[Data]
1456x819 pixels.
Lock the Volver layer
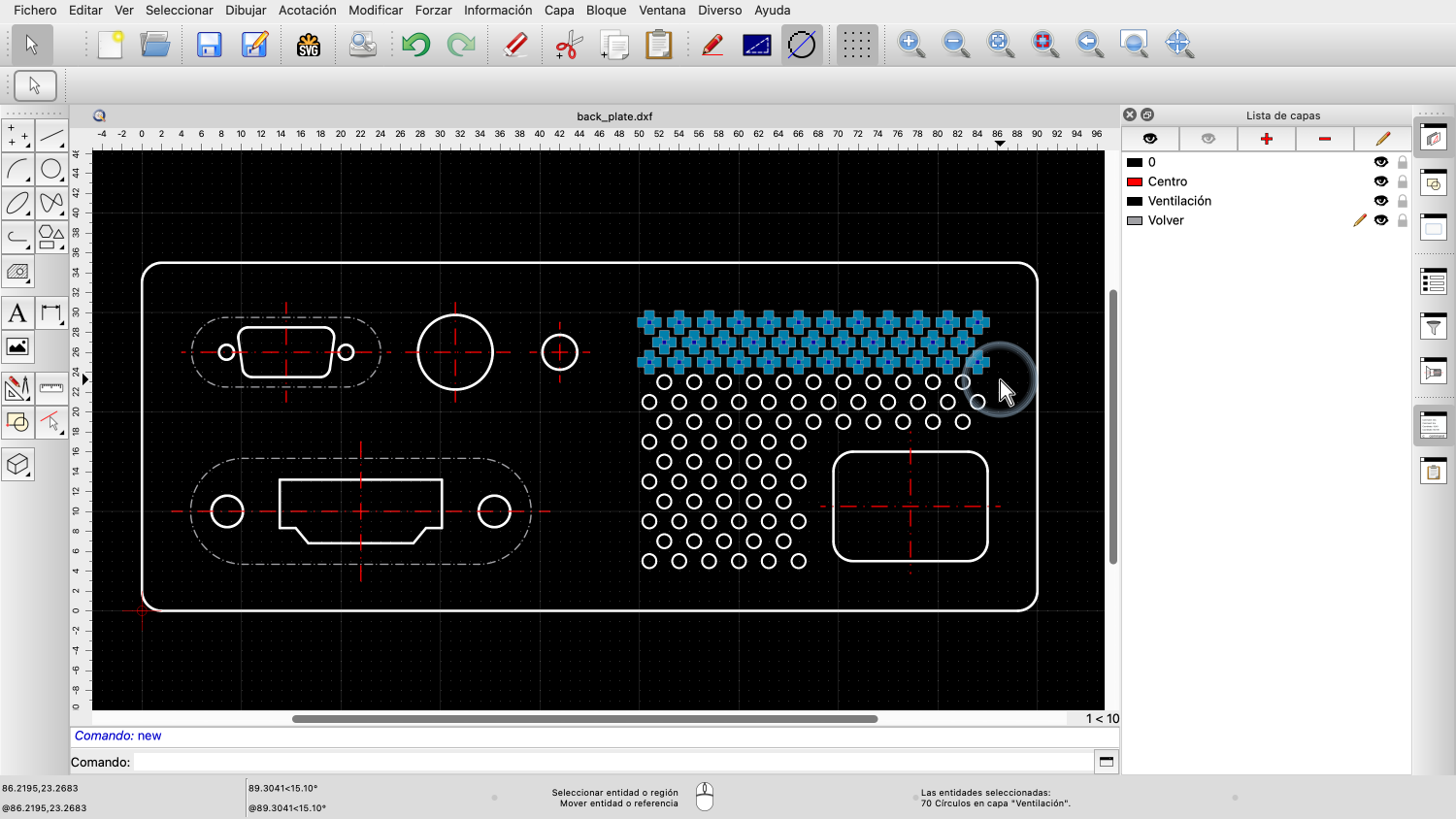[1402, 220]
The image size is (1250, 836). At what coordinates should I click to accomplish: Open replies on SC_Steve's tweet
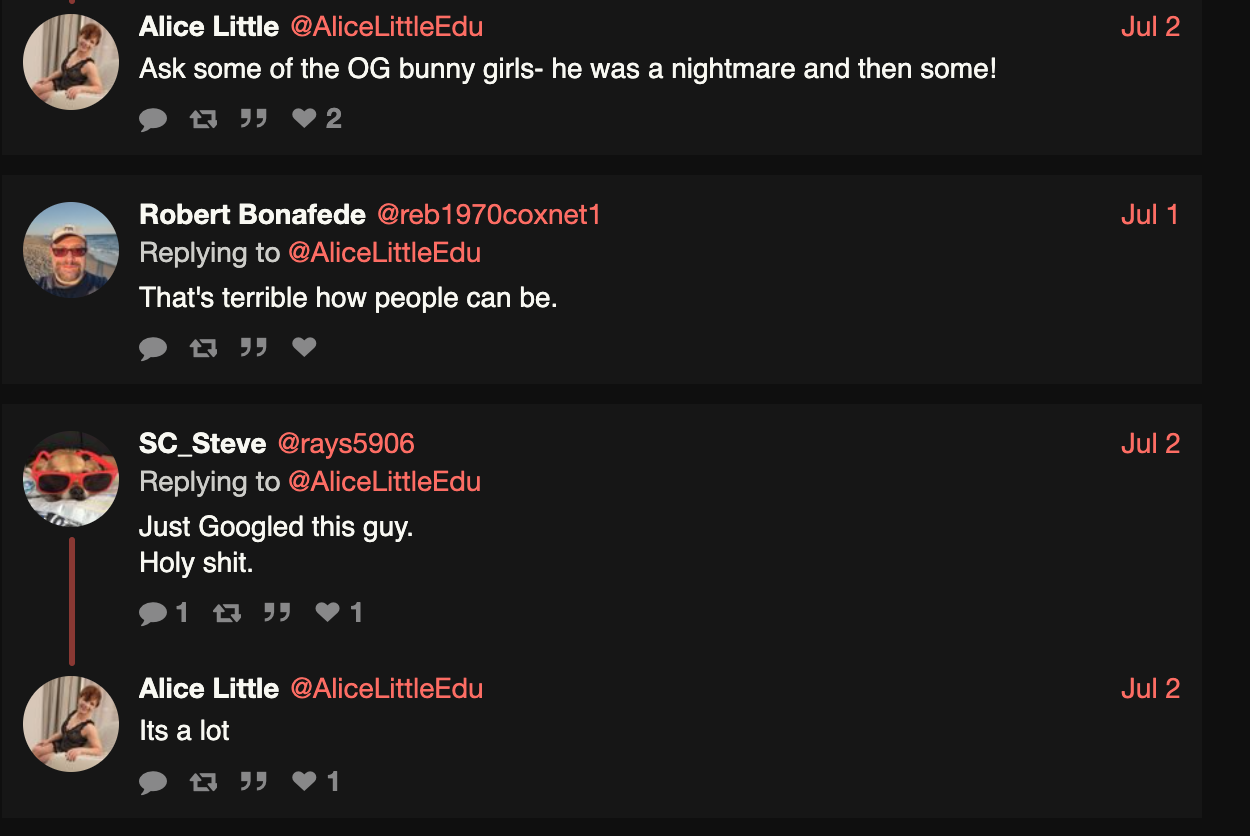[164, 612]
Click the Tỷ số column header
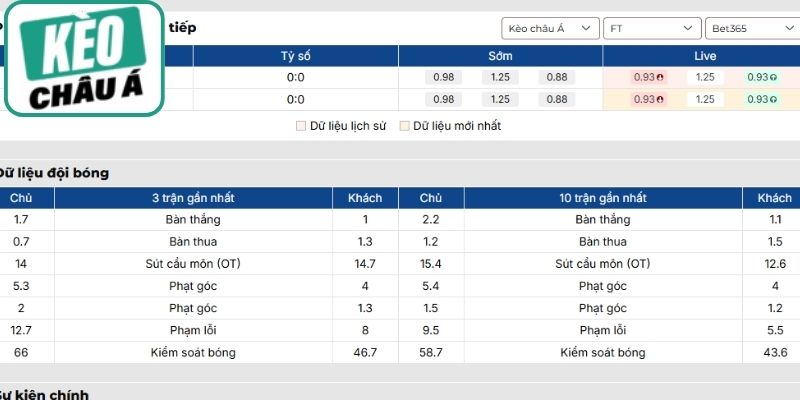This screenshot has height=400, width=800. click(295, 56)
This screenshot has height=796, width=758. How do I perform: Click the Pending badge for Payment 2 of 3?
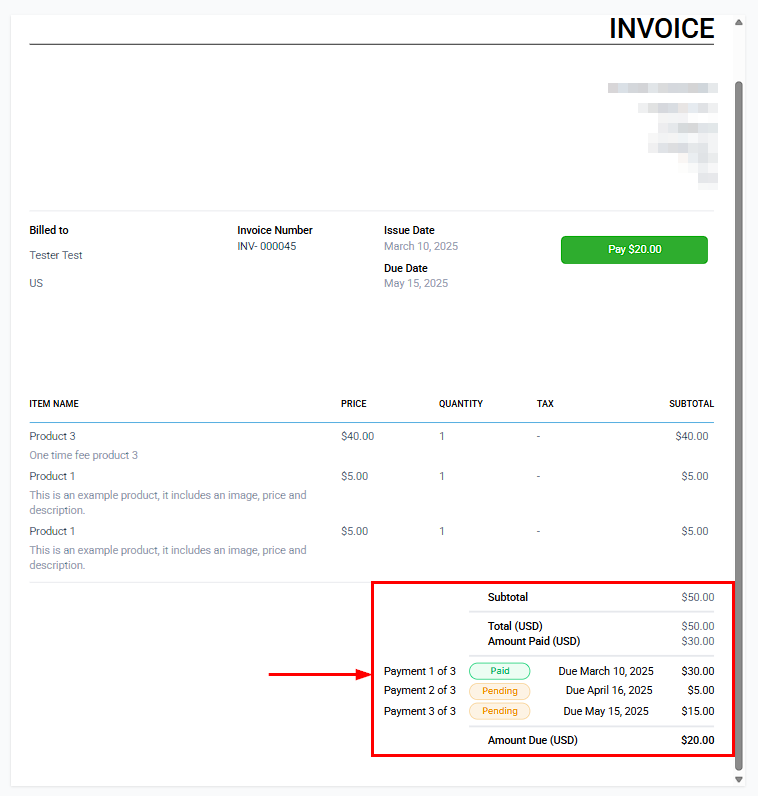tap(499, 691)
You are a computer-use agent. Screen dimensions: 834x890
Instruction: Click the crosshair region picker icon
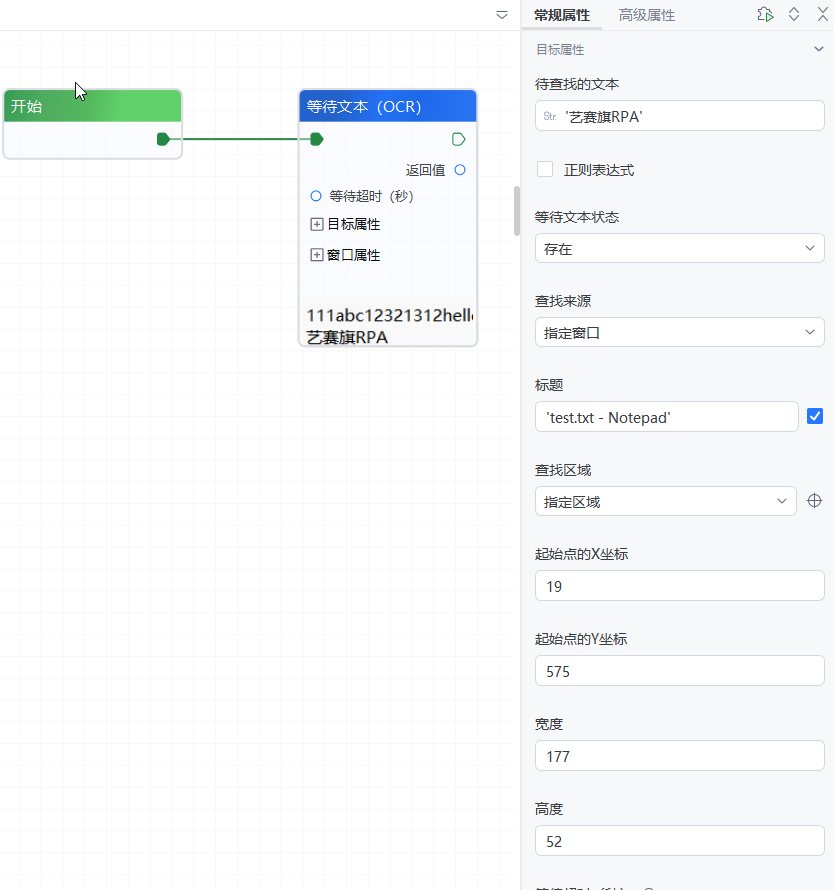point(815,501)
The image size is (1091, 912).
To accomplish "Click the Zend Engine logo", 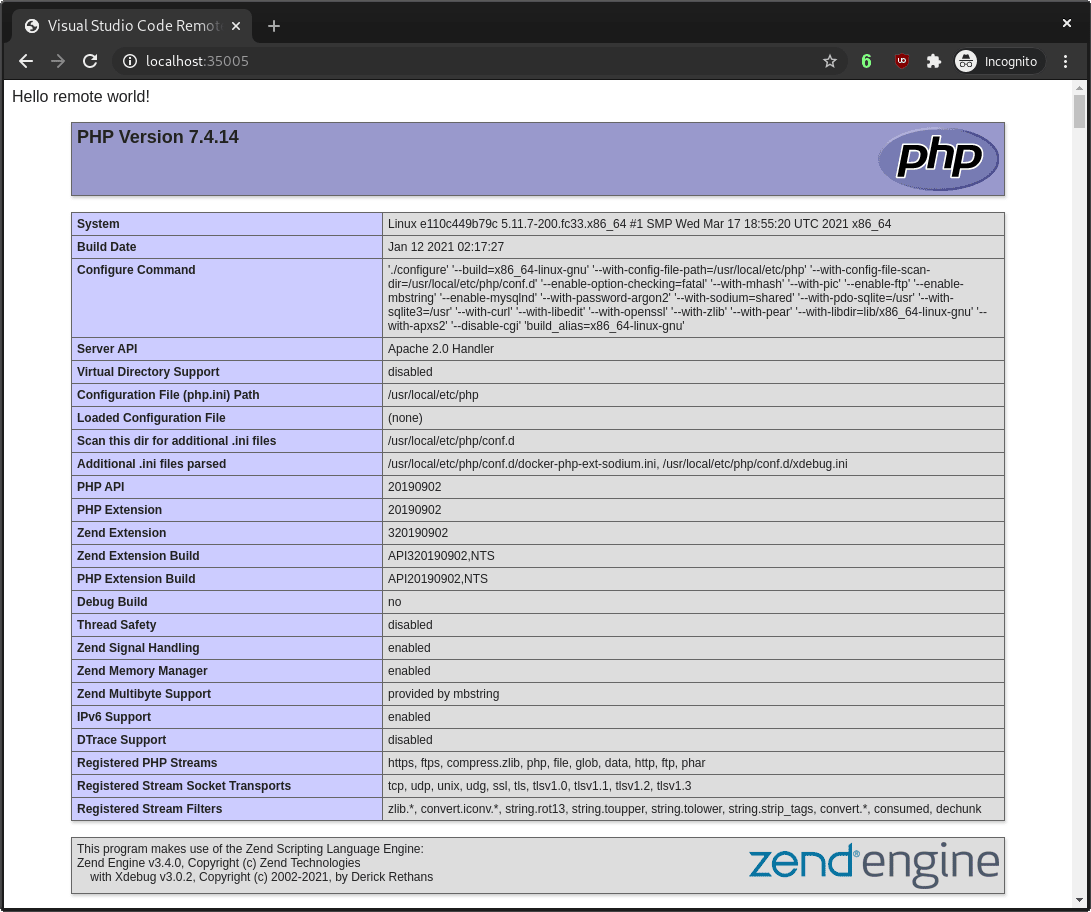I will 873,862.
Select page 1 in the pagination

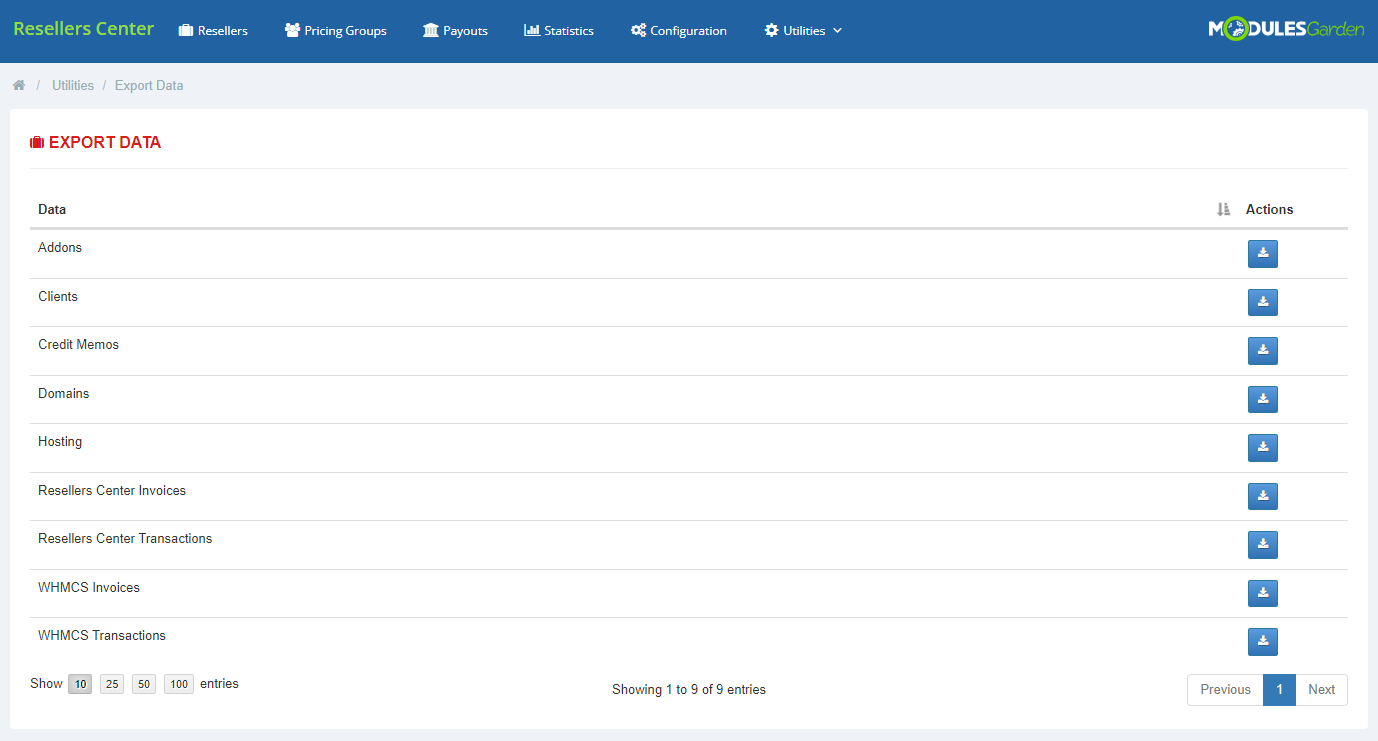[1280, 689]
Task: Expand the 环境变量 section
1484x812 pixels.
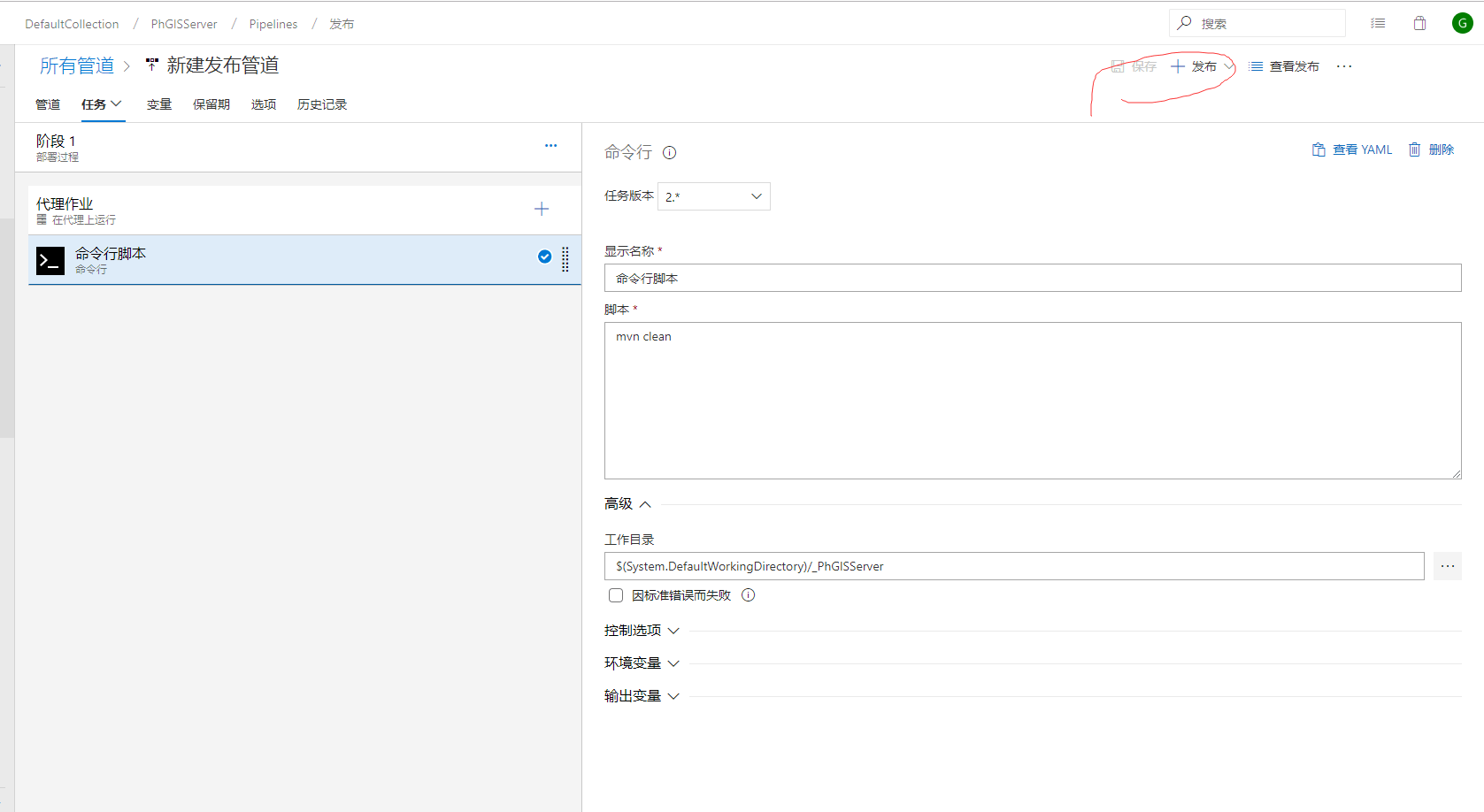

[What is needed]
Transcribe, word for word, the lines of the listing above from the one that contains "Click the Tỷ số column header" through the one that contains "The image size is (1091, 912).", keeping both ends and dropping the pictures.

[Solution to this problem]
Click the Tỷ số column header
This screenshot has height=400, width=800. click(295, 56)
This screenshot has height=796, width=758. How do I perform: Click the Pending badge for Payment 2 of 3?
tap(499, 691)
You are a computer-use agent. Screen dimensions: 834x890
Instruction: Click the crosshair region picker icon
point(815,501)
The image size is (1091, 912).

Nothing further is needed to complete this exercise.